- Required work
Give every line of the listing word for word, beginning at the first and including the line with "Tangiers Casino review (280, 1670)" as the last.
START Stored data
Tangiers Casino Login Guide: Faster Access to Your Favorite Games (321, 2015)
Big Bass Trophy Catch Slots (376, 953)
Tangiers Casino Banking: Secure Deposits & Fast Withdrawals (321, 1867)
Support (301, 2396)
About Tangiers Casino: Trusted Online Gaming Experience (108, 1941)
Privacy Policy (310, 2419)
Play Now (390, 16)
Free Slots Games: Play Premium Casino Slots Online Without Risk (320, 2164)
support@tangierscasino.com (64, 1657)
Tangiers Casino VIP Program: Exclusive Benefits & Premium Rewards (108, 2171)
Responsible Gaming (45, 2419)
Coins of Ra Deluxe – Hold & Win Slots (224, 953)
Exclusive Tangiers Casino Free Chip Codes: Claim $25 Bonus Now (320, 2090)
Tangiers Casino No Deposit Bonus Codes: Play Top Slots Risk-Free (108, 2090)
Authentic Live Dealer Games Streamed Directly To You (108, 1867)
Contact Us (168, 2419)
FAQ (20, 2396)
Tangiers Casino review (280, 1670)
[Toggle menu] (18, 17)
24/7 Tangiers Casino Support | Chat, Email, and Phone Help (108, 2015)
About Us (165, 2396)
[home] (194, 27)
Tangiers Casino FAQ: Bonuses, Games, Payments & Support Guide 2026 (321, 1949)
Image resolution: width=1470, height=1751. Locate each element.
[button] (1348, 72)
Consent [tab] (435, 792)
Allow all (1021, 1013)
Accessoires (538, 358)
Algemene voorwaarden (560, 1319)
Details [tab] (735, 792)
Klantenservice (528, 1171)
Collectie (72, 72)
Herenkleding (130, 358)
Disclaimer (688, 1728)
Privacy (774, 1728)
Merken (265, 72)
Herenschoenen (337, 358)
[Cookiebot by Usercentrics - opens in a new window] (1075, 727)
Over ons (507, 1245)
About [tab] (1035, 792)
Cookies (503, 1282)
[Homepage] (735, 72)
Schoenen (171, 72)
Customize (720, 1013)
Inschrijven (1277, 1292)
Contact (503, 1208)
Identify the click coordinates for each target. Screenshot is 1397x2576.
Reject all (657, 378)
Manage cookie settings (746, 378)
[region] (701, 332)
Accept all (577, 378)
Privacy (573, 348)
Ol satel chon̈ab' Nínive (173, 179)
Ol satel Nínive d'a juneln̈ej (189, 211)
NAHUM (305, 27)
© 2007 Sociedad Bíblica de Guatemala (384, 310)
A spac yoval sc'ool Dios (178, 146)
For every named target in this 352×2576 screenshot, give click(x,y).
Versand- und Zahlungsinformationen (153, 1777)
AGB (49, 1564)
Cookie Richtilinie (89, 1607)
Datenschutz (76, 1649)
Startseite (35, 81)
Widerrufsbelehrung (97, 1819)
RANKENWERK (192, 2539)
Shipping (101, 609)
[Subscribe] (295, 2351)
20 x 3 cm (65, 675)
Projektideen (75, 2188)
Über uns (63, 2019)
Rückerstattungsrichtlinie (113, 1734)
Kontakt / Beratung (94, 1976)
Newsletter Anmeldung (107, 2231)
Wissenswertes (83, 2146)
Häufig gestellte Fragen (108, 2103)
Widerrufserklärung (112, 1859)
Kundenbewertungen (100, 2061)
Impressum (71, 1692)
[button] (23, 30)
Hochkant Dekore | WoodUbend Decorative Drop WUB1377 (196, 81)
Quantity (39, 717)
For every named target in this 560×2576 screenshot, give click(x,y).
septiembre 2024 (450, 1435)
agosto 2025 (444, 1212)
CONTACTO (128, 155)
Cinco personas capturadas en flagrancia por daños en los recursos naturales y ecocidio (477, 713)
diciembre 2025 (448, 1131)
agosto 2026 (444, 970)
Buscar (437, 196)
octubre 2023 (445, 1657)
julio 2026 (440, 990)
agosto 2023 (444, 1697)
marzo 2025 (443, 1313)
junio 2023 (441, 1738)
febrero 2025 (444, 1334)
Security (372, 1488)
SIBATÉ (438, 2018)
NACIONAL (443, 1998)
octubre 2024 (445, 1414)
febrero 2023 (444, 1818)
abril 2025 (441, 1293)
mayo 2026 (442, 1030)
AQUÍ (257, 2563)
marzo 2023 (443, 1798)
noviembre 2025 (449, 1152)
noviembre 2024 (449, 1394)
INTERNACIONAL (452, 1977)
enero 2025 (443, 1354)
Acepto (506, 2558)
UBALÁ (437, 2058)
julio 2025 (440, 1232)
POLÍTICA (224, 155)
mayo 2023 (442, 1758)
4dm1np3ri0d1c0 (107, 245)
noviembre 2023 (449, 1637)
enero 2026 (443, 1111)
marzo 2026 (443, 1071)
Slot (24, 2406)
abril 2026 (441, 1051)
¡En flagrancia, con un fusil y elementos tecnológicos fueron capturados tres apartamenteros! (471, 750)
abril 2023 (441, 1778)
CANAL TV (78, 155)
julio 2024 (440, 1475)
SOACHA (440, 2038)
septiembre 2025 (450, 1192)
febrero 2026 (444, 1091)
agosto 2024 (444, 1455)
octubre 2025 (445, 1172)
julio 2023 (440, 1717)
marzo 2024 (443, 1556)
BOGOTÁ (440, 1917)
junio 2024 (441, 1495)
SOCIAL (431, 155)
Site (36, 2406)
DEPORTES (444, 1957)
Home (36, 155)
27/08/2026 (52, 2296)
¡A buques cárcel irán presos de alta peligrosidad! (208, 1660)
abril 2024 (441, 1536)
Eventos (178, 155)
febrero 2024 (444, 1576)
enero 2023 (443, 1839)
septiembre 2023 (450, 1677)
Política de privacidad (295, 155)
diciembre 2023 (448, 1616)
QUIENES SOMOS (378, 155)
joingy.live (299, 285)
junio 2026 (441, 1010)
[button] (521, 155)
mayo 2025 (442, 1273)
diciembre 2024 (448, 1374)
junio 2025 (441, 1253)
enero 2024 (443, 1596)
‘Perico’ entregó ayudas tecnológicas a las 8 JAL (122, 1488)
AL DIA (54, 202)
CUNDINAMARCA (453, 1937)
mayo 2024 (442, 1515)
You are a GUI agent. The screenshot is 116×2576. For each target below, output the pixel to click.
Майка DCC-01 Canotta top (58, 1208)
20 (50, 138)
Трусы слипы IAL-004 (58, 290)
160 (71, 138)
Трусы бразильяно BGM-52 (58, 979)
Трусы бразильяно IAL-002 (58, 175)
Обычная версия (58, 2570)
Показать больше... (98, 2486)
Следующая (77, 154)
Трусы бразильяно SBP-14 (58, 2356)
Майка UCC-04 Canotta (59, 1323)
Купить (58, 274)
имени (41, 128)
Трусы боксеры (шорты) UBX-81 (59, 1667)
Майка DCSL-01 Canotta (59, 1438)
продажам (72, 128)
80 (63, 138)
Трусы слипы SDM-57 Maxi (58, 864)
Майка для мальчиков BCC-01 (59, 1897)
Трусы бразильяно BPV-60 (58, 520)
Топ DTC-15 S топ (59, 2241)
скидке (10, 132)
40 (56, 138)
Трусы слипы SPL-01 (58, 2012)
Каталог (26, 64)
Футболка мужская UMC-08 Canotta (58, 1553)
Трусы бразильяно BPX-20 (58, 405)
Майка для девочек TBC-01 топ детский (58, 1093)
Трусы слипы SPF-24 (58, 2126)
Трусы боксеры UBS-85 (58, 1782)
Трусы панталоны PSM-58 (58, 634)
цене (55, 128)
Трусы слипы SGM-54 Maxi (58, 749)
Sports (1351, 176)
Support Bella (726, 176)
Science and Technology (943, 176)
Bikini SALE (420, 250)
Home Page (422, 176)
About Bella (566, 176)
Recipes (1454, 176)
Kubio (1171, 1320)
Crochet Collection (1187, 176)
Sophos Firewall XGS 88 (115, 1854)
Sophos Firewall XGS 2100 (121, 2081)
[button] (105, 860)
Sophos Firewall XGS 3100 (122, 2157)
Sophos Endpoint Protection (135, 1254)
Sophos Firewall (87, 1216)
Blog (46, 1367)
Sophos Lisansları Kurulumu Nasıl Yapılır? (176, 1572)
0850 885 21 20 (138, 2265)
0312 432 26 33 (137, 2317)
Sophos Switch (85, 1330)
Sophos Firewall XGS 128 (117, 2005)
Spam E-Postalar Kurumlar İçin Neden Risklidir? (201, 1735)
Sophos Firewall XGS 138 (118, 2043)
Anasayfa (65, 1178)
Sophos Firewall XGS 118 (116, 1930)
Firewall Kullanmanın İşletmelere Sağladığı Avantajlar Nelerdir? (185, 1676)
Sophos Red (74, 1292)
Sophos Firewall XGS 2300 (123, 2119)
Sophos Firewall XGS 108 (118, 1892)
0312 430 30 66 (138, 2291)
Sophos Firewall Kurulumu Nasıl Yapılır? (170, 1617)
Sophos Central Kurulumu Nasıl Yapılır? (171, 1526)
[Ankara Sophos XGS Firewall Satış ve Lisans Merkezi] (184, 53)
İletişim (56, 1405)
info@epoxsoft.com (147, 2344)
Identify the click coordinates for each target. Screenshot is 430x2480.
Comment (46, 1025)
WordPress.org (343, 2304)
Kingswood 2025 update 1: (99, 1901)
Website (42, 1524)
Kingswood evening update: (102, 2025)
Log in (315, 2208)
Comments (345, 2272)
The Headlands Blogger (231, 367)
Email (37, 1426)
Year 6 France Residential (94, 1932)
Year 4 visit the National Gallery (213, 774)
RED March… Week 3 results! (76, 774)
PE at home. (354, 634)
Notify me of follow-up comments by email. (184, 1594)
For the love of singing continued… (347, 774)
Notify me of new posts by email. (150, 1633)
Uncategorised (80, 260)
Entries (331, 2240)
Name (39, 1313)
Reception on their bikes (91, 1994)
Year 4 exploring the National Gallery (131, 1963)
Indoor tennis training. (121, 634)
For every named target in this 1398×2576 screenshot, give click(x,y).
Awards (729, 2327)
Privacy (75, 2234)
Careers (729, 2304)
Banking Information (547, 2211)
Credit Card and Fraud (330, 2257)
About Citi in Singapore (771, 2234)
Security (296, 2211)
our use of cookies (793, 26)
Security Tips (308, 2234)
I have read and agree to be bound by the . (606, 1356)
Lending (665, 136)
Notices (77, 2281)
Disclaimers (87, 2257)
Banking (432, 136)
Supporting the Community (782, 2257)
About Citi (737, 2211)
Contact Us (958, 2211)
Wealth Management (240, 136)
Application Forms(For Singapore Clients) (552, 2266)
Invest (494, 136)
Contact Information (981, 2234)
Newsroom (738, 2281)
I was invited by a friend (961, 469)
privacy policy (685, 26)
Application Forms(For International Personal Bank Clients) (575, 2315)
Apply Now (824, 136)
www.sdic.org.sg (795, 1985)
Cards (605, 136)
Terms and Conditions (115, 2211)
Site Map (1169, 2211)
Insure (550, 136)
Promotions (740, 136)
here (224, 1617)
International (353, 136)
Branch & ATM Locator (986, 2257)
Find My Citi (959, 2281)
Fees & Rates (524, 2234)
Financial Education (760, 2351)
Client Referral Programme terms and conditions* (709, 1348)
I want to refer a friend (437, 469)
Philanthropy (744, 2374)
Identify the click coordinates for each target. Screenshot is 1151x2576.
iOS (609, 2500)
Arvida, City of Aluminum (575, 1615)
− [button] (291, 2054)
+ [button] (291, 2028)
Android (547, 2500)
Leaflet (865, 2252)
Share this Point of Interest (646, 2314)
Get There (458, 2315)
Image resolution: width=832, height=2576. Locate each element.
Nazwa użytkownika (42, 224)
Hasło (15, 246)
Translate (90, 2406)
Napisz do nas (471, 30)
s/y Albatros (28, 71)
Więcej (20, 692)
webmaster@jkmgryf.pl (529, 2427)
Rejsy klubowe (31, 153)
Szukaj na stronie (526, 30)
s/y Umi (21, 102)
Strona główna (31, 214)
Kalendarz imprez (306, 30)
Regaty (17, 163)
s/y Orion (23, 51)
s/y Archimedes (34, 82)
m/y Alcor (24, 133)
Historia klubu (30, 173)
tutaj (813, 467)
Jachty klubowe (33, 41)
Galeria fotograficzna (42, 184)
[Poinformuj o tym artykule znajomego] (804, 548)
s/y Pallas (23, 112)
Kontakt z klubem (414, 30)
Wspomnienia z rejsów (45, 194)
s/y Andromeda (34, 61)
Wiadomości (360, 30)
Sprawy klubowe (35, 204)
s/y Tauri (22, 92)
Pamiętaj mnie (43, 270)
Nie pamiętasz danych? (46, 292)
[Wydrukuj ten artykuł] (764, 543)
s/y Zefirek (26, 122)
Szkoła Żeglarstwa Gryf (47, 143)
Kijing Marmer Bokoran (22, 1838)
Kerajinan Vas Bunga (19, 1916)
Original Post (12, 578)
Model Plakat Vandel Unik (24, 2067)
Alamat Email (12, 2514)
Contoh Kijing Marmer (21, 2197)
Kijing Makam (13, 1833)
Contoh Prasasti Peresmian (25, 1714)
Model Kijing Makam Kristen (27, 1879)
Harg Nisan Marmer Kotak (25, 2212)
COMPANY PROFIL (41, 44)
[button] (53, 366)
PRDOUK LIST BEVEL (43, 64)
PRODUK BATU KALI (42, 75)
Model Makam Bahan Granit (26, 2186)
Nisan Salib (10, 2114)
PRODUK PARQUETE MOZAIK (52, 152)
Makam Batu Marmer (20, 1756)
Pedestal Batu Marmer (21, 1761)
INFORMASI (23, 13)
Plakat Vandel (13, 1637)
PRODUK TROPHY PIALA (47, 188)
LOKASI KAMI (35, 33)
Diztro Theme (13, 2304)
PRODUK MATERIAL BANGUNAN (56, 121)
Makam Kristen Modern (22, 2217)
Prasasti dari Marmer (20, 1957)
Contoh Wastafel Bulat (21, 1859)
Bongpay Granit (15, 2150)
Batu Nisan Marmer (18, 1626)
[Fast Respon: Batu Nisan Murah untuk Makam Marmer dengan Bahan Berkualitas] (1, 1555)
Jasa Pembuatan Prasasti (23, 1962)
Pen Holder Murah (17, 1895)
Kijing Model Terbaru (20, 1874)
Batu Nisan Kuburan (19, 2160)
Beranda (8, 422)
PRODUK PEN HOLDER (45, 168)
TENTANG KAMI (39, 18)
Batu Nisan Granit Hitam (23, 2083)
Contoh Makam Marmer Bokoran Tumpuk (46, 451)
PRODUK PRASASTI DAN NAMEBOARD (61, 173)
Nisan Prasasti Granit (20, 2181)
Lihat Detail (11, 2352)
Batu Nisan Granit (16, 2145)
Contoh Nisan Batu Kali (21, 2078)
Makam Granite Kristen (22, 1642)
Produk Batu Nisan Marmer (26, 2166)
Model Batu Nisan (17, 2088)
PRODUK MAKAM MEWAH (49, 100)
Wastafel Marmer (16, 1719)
END Stored data
- Solution
Tangiers Casino Login Guide: Faster Access to Your Favorite Games (321, 2015)
Big Bass Trophy Catch Slots (376, 953)
Tangiers Casino Banking: Secure Deposits & Fast Withdrawals (321, 1867)
Support (301, 2396)
About Tangiers Casino: Trusted Online Gaming Experience (108, 1941)
Privacy Policy (310, 2419)
Play Now (390, 16)
Free Slots Games: Play Premium Casino Slots Online Without Risk (320, 2164)
support@tangierscasino.com (64, 1657)
Tangiers Casino VIP Program: Exclusive Benefits & Premium Rewards (108, 2171)
Responsible Gaming (45, 2419)
Coins of Ra Deluxe – Hold & Win Slots (224, 953)
Exclusive Tangiers Casino Free Chip Codes: Claim $25 Bonus Now (320, 2090)
Tangiers Casino No Deposit Bonus Codes: Play Top Slots Risk-Free (108, 2090)
Authentic Live Dealer Games Streamed Directly To You (108, 1867)
Contact Us (168, 2419)
FAQ (20, 2396)
Tangiers Casino review (280, 1670)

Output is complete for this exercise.